Just what is reasonable? The CFTC appears to follow the SEC’s interpretation. “The CFTC will only require that CCOs under its jurisdiction make recommendations on how to prevent or correct the situation rather than having to ensure that business decisions were executed to resolve the conflicts,” says Shahmanesh. “The distinction allows the CCO to avoid having to spend extra time heavily enmeshed in day-to-day business line activities.”
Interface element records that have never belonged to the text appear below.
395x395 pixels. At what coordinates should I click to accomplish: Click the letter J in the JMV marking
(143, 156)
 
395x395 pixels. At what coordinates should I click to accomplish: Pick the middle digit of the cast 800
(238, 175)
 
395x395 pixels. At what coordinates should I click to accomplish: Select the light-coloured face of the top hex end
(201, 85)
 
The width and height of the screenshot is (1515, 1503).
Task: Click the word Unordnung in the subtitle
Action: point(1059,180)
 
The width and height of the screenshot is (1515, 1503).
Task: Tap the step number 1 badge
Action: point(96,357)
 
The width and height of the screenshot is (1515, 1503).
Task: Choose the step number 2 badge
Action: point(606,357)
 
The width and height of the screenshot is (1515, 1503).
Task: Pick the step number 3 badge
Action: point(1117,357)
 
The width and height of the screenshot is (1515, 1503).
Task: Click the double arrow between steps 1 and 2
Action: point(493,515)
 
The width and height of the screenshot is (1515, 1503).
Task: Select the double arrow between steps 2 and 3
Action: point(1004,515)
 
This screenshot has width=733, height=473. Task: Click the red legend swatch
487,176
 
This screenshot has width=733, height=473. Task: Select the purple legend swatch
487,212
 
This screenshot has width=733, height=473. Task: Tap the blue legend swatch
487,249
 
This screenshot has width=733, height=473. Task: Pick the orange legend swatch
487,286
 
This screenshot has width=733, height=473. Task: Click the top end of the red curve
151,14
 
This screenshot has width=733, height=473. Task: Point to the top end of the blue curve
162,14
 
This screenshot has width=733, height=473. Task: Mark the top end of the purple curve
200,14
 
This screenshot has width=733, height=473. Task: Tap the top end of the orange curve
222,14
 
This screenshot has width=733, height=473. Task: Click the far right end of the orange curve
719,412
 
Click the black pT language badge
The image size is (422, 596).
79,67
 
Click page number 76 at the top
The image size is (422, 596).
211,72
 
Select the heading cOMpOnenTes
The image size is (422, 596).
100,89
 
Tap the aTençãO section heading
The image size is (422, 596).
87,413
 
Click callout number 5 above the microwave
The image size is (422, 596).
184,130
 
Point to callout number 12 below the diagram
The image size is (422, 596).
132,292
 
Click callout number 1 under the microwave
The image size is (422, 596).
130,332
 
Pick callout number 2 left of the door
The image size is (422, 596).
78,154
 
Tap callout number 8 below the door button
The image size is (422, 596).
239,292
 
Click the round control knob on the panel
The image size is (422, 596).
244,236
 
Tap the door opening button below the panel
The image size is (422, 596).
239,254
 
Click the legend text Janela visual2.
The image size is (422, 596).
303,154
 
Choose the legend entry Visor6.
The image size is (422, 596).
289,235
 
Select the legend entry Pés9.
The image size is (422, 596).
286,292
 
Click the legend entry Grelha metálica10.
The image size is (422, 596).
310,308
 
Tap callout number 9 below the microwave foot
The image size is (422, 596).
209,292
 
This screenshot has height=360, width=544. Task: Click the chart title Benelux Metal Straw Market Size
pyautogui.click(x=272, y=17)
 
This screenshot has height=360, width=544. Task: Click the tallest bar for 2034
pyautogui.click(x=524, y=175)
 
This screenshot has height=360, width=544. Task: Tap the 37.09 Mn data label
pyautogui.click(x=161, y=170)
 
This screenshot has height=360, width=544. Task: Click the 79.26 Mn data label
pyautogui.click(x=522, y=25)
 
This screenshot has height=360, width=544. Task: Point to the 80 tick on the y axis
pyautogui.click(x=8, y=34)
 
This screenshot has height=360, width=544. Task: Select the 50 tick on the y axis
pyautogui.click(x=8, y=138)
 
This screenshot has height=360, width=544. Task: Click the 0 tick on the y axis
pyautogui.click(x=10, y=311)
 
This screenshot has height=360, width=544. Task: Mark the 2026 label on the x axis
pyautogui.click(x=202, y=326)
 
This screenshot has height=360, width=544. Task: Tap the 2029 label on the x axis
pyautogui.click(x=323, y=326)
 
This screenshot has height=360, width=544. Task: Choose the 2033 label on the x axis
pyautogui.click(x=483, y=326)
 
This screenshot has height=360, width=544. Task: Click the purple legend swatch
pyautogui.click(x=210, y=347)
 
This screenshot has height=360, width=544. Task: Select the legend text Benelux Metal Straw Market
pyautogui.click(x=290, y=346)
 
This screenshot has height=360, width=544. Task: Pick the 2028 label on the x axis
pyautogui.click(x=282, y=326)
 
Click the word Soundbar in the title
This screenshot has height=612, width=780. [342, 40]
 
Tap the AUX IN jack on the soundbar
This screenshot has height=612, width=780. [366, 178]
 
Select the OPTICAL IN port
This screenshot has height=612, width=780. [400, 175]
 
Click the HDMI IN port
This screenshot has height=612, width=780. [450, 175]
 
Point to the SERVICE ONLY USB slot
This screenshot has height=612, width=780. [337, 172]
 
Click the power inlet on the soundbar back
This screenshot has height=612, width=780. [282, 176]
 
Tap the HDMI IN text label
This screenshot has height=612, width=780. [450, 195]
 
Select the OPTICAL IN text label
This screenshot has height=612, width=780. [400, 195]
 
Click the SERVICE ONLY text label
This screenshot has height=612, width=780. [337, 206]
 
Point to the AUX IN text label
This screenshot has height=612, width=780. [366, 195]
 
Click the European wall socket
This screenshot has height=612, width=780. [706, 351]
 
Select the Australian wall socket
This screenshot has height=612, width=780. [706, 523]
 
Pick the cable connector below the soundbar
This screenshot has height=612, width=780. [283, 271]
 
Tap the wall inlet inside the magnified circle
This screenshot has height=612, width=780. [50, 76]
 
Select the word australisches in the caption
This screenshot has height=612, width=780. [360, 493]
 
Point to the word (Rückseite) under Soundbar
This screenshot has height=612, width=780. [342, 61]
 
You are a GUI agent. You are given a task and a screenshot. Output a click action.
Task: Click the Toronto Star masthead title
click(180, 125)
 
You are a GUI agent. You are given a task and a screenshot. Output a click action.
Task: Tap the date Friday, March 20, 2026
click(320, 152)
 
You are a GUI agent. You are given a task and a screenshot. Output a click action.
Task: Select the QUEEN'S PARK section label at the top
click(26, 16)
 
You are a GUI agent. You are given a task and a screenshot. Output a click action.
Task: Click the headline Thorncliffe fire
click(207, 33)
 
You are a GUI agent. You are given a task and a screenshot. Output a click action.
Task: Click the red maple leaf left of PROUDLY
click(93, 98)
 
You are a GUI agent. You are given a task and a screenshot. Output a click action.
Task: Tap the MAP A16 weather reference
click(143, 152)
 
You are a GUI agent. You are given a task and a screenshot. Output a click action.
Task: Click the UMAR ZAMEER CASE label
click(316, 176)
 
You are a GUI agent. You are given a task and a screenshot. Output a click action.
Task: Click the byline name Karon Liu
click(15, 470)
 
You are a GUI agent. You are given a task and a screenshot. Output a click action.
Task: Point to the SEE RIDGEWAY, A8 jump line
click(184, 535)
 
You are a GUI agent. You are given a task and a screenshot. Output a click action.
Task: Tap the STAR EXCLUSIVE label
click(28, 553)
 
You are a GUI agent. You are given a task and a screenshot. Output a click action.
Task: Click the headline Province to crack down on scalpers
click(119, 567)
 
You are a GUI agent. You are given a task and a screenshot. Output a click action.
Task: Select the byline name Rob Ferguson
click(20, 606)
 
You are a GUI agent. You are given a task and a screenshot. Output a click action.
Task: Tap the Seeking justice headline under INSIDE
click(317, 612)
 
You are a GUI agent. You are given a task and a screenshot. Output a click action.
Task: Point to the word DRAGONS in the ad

What happens if a CCO must address any issues arising when a business line doesn’t follow the CFTC’s rules? Obviously, the CCO must have established procedures. The question then becomes how far up the reporting chain does the CCO have to go to win approval for those policies so it can implement them. “The CFTC’s proposal follows the SEC’s rule in removing the requirement for the CCO to consult with the board of directors or senior officer,” explains Hammar. “Instead, the CCO can consult with business lines, senior management, the board and independent review groups, as appropriate in resolving compliance issues.” Such flexibility would allow the CCO to more quickly resolve potential problems rather than wait for senior level approval.
Last but not least, the CFTC has simplified the part of the job CCOs dread the most: regulatory reporting. CCOs have to prepare and file annual reports with the CFTC and the SEC. The more a CCO has to explain, the more time it will take to write the annual report. The CFTC has proposed to remove the need for CCOs to identify and assess the policies and procedures for each applicable CFTC requirement. Instead, CCOs registered with the CFTC would, like their peers registered with the SEC, only have to provide summaries of the policies and procedures established along with recommended improvements.
Also keeping in line with the SEC’s rules, the CFTC has proposed that the annual report completed by CCOs under its jurisdiction be sent to the firm’s audit committee, board of directors and senior officer before being sent to the CFTC. The reason? The CFTC shares the SEC’s view that furnishing the annual report to extra individuals ensures that all parties with overall responsibility for corporate governance and internal controls remain informed of the CFTC registrant’s compliance program.
Although the CFTC’s amendments aren’t expected to generate any opposition from industry players who lobbied the regulatory agency for change, one question remains. That is whether the definition of senior officer is the right one for reporting purposes.
Nihal Patel, an attorney with the law firm of Cadwalader, Wickersham & Taft in New York, suggests that the CFTC’s interpretation of the phrase “senior officer” be flexible. “In particular, consider a large and/or global bank that is registered as a swap dealer,” he says. “Is it correct that the CCO should report to the most senior person of the entire bank rather than the most senior person of the FCM,swap dealer or MSP business, particularly when such activities may be a relatively small part of the business of the legal entity.” As Patel notes, other language in the CFTC’s proposal also make it clear that the actual responsibilities of the CCO under its jurisdiction relate to complying with the rules of the FCM, swap dealer and MSP businesses of the firm and not all of the bank’s business lines.